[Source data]
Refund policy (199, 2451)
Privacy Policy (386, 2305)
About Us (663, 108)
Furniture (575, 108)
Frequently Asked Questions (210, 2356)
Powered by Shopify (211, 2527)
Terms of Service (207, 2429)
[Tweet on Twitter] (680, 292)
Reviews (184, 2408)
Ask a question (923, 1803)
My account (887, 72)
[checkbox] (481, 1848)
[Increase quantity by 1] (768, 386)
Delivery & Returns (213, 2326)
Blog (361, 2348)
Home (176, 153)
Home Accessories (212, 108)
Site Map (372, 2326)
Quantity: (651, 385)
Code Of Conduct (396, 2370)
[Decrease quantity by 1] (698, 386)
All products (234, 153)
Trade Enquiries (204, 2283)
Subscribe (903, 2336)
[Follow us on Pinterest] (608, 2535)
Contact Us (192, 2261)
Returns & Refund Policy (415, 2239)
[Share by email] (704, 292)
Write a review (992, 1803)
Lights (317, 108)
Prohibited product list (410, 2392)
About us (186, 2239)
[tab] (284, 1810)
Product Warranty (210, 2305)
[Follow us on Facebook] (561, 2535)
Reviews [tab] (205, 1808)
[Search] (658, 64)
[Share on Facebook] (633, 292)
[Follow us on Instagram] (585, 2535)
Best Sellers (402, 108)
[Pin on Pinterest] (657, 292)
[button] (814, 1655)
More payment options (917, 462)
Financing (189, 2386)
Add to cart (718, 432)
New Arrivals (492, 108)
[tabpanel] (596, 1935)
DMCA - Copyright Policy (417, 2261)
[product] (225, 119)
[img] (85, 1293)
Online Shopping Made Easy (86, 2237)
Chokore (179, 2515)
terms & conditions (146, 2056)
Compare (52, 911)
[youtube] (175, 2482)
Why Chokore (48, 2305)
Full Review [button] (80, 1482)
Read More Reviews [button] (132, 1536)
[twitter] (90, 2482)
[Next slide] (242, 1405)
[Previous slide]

**How to complete this task:**
Among the records above, only the lines between the line holding "[Follow us on Pinterest] (608, 2535)" and the line holding "[button] (814, 1655)", inclusive, are to be output, exactly as written.

**Solution to this task:**
[Follow us on Pinterest] (608, 2535)
Contact Us (192, 2261)
Returns & Refund Policy (415, 2239)
[Share by email] (704, 292)
Write a review (992, 1803)
Lights (317, 108)
Prohibited product list (410, 2392)
About us (186, 2239)
[tab] (284, 1810)
Product Warranty (210, 2305)
[Follow us on Facebook] (561, 2535)
Reviews [tab] (205, 1808)
[Search] (658, 64)
[Share on Facebook] (633, 292)
[Follow us on Instagram] (585, 2535)
Best Sellers (402, 108)
[Pin on Pinterest] (657, 292)
[button] (814, 1655)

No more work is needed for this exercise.